A business mandating a 50-hour work week for its employees was deemed unreasonable by the Federal Court. What counts as ‘reasonable’ overtime?

An Australian employer has been fined a total of $90,000 after the Federal Court found that it had unreasonably required an employee to work 50 hours per week. This requirement was found to be in contravention of section 62 of the Fair Work Act 2009, which stipulates that 38 hours is the maximum weekly hours of work.

The employer, a meat wholesaler, wrongly classified the employee under the Meat Industry Award 2010, and failed to pay him overtime rates. In Australia, an Award is an instrument that operates with the force of legislation and that sets minimum rates of pay and conditions in certain industries.

The Court also found that the employer failed to ensure that copies of the Award and the National Employment Standards were available to the employee, failed to post a roster on their premises and failed to provide the employee with a Fair Work Information Statement (which is also a Fair Work Act requirement).

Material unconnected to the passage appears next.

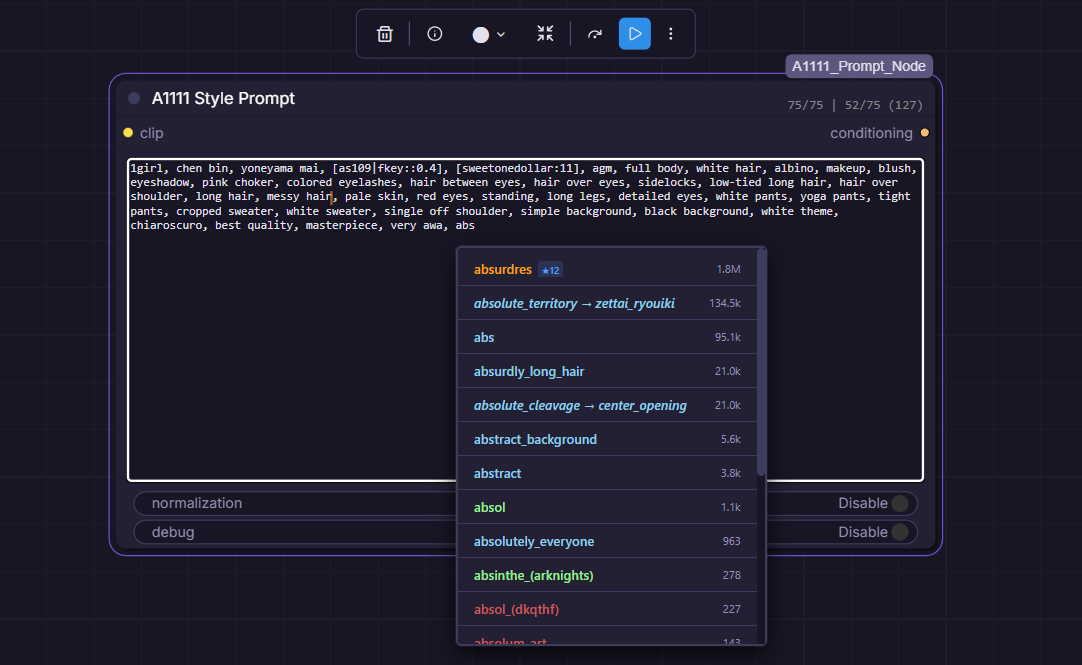The width and height of the screenshot is (1082, 665).
Task: Open the three-dot more options menu
Action: tap(671, 34)
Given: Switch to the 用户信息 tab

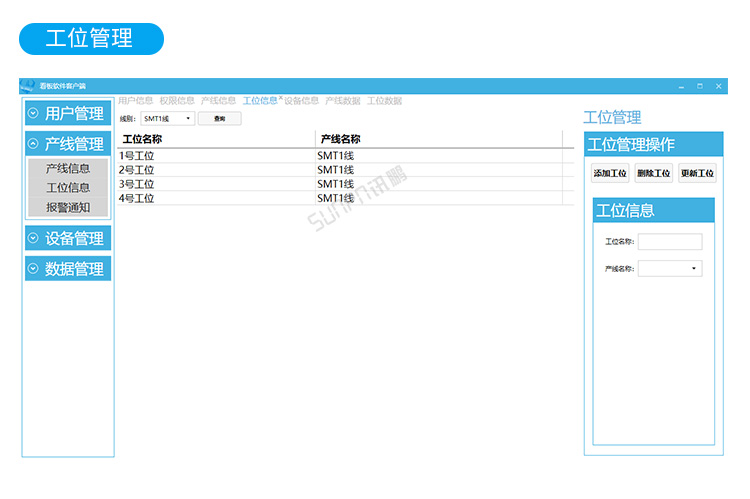Looking at the screenshot, I should 136,101.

The employee, who is a Ghanaian immigrant, was subject to a written contract that required him to work 50 ‘ordinary’ hours per week from 2.00am to 11.30am on weekdays, and from 2.00am to 7.00am on Saturdays, plus ‘reasonable’ additional hours as requested. 

Section 62 of the Fair Work Act imposes a limit on the number of hours an employee may be asked or required to work, and, generally, an employer must not request or require a full-time employee to work more than 38 hours in a week, unless the additional hours are considered to be reasonable. 

The Fair Work Act also stipulates that employees may refuse to work additional hours if they are unreasonable. In this case, the Court held that the employee was required to work 50 hours a week, notwithstanding that he voluntarily entered into the agreement (his contract of employment) to do so. The question was whether it was reasonable for the employer to require him to work the 12 additional hours each week.

What counts as a ‘reasonable’ overtime request?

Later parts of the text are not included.